Saved entries
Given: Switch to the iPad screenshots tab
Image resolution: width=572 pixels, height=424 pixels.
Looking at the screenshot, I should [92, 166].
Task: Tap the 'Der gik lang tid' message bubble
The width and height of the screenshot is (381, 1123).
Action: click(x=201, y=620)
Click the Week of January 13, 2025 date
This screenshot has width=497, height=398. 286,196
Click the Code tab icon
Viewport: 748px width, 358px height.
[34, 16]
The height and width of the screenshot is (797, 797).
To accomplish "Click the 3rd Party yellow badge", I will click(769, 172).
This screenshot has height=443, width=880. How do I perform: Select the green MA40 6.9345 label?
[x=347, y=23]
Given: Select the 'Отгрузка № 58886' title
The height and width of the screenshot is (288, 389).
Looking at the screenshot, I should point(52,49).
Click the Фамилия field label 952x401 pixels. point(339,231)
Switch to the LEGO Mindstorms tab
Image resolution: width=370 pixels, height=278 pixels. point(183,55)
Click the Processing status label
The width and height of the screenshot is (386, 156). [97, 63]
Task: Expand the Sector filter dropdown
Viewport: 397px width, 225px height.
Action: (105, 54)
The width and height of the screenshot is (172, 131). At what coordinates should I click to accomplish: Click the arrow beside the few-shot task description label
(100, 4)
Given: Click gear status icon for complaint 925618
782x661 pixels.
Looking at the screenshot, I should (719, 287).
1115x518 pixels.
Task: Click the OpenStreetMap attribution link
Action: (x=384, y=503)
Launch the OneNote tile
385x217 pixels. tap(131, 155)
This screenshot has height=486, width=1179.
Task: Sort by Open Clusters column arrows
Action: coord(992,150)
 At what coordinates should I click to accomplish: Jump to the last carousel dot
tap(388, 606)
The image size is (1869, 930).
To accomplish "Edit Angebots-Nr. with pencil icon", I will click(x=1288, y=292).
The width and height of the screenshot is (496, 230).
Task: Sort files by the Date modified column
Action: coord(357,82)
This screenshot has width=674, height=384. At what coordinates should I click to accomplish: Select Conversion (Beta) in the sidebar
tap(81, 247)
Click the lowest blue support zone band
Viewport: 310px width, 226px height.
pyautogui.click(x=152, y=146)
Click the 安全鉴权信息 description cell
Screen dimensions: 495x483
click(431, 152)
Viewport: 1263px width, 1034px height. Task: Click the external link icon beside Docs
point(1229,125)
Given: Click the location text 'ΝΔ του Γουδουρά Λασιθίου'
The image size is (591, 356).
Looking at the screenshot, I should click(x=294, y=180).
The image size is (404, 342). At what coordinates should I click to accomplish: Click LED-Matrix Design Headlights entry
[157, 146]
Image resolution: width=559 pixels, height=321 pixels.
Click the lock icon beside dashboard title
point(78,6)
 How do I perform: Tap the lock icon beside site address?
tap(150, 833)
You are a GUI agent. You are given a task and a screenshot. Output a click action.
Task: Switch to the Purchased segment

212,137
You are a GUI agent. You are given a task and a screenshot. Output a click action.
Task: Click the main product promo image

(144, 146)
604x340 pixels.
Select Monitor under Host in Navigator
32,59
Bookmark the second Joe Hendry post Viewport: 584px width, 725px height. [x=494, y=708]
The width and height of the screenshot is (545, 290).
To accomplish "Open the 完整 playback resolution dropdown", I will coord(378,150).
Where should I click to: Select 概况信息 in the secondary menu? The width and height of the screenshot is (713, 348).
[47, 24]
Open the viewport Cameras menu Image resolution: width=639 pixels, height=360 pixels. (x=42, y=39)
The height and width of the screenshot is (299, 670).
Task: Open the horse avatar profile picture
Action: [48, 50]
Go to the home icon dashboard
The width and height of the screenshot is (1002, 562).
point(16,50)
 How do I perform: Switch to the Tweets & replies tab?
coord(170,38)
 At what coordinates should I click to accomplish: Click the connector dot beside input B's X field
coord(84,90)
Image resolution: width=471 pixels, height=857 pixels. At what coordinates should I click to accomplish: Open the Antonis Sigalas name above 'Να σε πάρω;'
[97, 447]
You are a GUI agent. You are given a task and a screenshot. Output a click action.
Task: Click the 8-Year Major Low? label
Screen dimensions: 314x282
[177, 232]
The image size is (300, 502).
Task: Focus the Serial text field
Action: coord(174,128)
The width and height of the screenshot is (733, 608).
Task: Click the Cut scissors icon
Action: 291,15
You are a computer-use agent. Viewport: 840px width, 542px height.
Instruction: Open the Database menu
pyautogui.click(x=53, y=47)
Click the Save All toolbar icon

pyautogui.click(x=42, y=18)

WHAT YOU WILL DO - Every record must be returned exactly.

WRITTEN SOLUTION -
Given: Switch to the iPad screenshots tab
Image resolution: width=572 pixels, height=424 pixels.
Looking at the screenshot, I should [92, 166].
Task: Tap the 'Der gik lang tid' message bubble
The width and height of the screenshot is (381, 1123).
Action: click(x=201, y=620)
Click the Week of January 13, 2025 date
This screenshot has width=497, height=398. 286,196
Click the Code tab icon
Viewport: 748px width, 358px height.
[34, 16]
The height and width of the screenshot is (797, 797).
To accomplish "Click the 3rd Party yellow badge", I will click(769, 172).
This screenshot has height=443, width=880. How do I perform: Select the green MA40 6.9345 label?
[x=347, y=23]
Given: Select the 'Отгрузка № 58886' title
The height and width of the screenshot is (288, 389).
Looking at the screenshot, I should point(52,49).
Click the Фамилия field label 952x401 pixels. point(339,231)
Switch to the LEGO Mindstorms tab
Image resolution: width=370 pixels, height=278 pixels. point(183,55)
Click the Processing status label
The width and height of the screenshot is (386, 156). [97, 63]
Task: Expand the Sector filter dropdown
Viewport: 397px width, 225px height.
Action: (105, 54)
The width and height of the screenshot is (172, 131). At what coordinates should I click to accomplish: Click the arrow beside the few-shot task description label
(100, 4)
Given: Click gear status icon for complaint 925618
782x661 pixels.
Looking at the screenshot, I should (719, 287).
1115x518 pixels.
Task: Click the OpenStreetMap attribution link
Action: (x=384, y=503)
Launch the OneNote tile
385x217 pixels. tap(131, 155)
This screenshot has height=486, width=1179.
Task: Sort by Open Clusters column arrows
Action: coord(992,150)
 At what coordinates should I click to accomplish: Jump to the last carousel dot
tap(388, 606)
The image size is (1869, 930).
To accomplish "Edit Angebots-Nr. with pencil icon", I will click(x=1288, y=292).
The width and height of the screenshot is (496, 230).
Task: Sort files by the Date modified column
Action: coord(357,82)
This screenshot has width=674, height=384. At what coordinates should I click to accomplish: Select Conversion (Beta) in the sidebar
tap(81, 247)
Click the lowest blue support zone band
Viewport: 310px width, 226px height.
pyautogui.click(x=152, y=146)
Click the 安全鉴权信息 description cell
Screen dimensions: 495x483
click(431, 152)
Viewport: 1263px width, 1034px height. Task: Click the external link icon beside Docs
point(1229,125)
Given: Click the location text 'ΝΔ του Γουδουρά Λασιθίου'
The image size is (591, 356).
Looking at the screenshot, I should click(x=294, y=180).
The image size is (404, 342). At what coordinates should I click to accomplish: Click LED-Matrix Design Headlights entry
[157, 146]
Image resolution: width=559 pixels, height=321 pixels.
Click the lock icon beside dashboard title
point(78,6)
 How do I perform: Tap the lock icon beside site address?
tap(150, 833)
You are a GUI agent. You are given a task and a screenshot. Output a click action.
Task: Switch to the Purchased segment

212,137
You are a GUI agent. You are given a task and a screenshot. Output a click action.
Task: Click the main product promo image

(144, 146)
604x340 pixels.
Select Monitor under Host in Navigator
32,59
Bookmark the second Joe Hendry post Viewport: 584px width, 725px height. [x=494, y=708]
The width and height of the screenshot is (545, 290).
To accomplish "Open the 完整 playback resolution dropdown", I will coord(378,150).
Where should I click to: Select 概况信息 in the secondary menu? The width and height of the screenshot is (713, 348).
[47, 24]
Open the viewport Cameras menu Image resolution: width=639 pixels, height=360 pixels. (x=42, y=39)
The height and width of the screenshot is (299, 670).
Task: Open the horse avatar profile picture
Action: [48, 50]
Go to the home icon dashboard
The width and height of the screenshot is (1002, 562).
point(16,50)
 How do I perform: Switch to the Tweets & replies tab?
coord(170,38)
 At what coordinates should I click to accomplish: Click the connector dot beside input B's X field
coord(84,90)
Image resolution: width=471 pixels, height=857 pixels. At what coordinates should I click to accomplish: Open the Antonis Sigalas name above 'Να σε πάρω;'
[97, 447]
You are a GUI agent. You are given a task and a screenshot. Output a click action.
Task: Click the 8-Year Major Low? label
Screen dimensions: 314x282
[177, 232]
The image size is (300, 502).
Task: Focus the Serial text field
Action: coord(174,128)
The width and height of the screenshot is (733, 608).
Task: Click the Cut scissors icon
Action: 291,15
You are a computer-use agent. Viewport: 840px width, 542px height.
Instruction: Open the Database menu
pyautogui.click(x=53, y=47)
Click the Save All toolbar icon

pyautogui.click(x=42, y=18)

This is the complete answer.